Только ведь эта чертова башка, будь она трижды проклята, ни единого слова в простоте не сказала! Каждое из ее пророчеств всегда выглядело перевернутым с ног на голову, искаженным до неузнаваемости. Вот и пусть теперь навечно остается в реке Сновидений, пусть кувыркается и гниет там, запутавшись в сплетенной из рун сети! Даже если б я знал, где она сейчас находится, я бы и пальцем не пошевелил, чтобы ее отыскать или притащить домой.
И все же данную Одину клятву я непременно сдержу. И хотя он никогда этого не услышит, мои первые слова, шепотом произнесенные в темноте, будут словами пророчества Оракула. Ведь если их собрать воедино, они, пожалуй, даже имеют некий смысл. И способны вызвать в воображении вполне определенную картину, на которой будут и новые боги, и утраченная, но не погибшая любовь, и новые миры, которые еще только предстоит завоевать. Но в целом это будет картина мира, охваченного войной. Кто и с кем будет сражаться? Кто победит? Даже сейчас, пребывая в этом новом крошечном теле, я не могу без волнения представлять себе возможный исход этой войны. Ну пристрелите меня, но такова уж моя натура: возможность поучаствовать в войне всегда была для меня слишком сильным искушением! Хотя в данный момент до участия в войне мне, пожалуй, еще далековато. В конце концов, мне ведь всего неделя от роду, так что пусть пока другие попробуют разобраться в пророчествах Оракула или попросту на них плюнут – это уж их дело. А передо мной еще целая жизнь – ну технически это, конечно, чья-то чужая жизнь, – и сейчас мне безопасней всего оставаться здесь, под Холмом, где я могу жить, расти и наслаждаться радостями плоти – теми, разумеется, которые доступны в столь нежном возрасте.

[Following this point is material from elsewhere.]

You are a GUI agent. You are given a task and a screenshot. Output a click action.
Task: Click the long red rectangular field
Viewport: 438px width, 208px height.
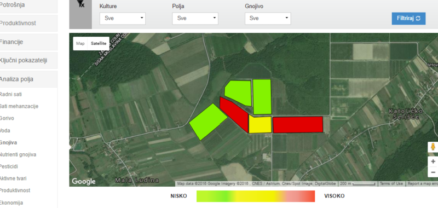click(298, 125)
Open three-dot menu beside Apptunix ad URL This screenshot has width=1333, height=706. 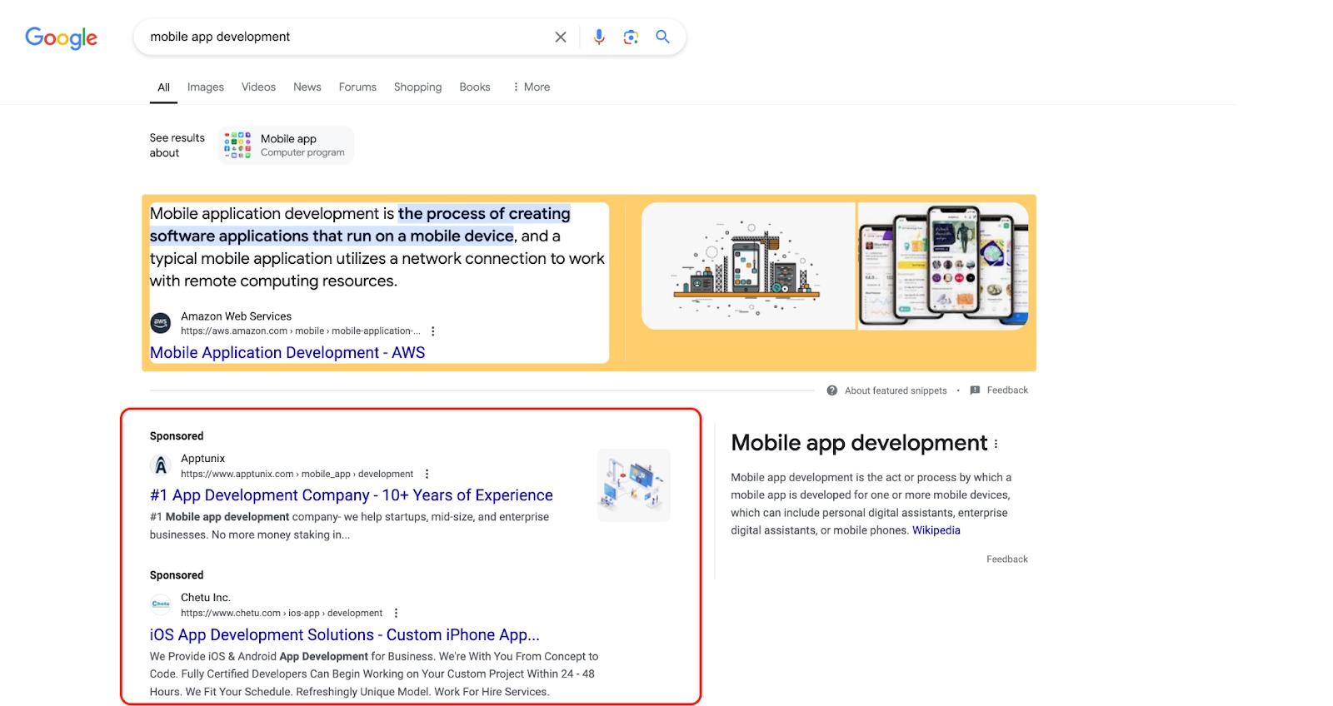click(x=427, y=474)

И все же я не могу не интересоваться тем, что творится вокруг. Как и той кошке из истории, рассказанной Одином, мне от рождения свойственно любопытство. Возможно, именно оно когда-нибудь меня и погубит. А может, я буду жить вечно? Кто знает? Вполне возможно, что я, как и та кошка в коробке, сумею одновременно и умереть, и жить вечно.
А пока что пусть мне будут доступны самые простые удовольствия: молоко, сон, теплое одеяльце из овечьей шерсти и, конечно, сны – пусть мне снятся тартинки с джемом, пижамы с пингвинами, кокосовые торты с вишнями. И пусть в этих снах будет много света, и чистого неба, и запаха молодой травы. И пусть мне хоть иногда все-таки снится Асгард.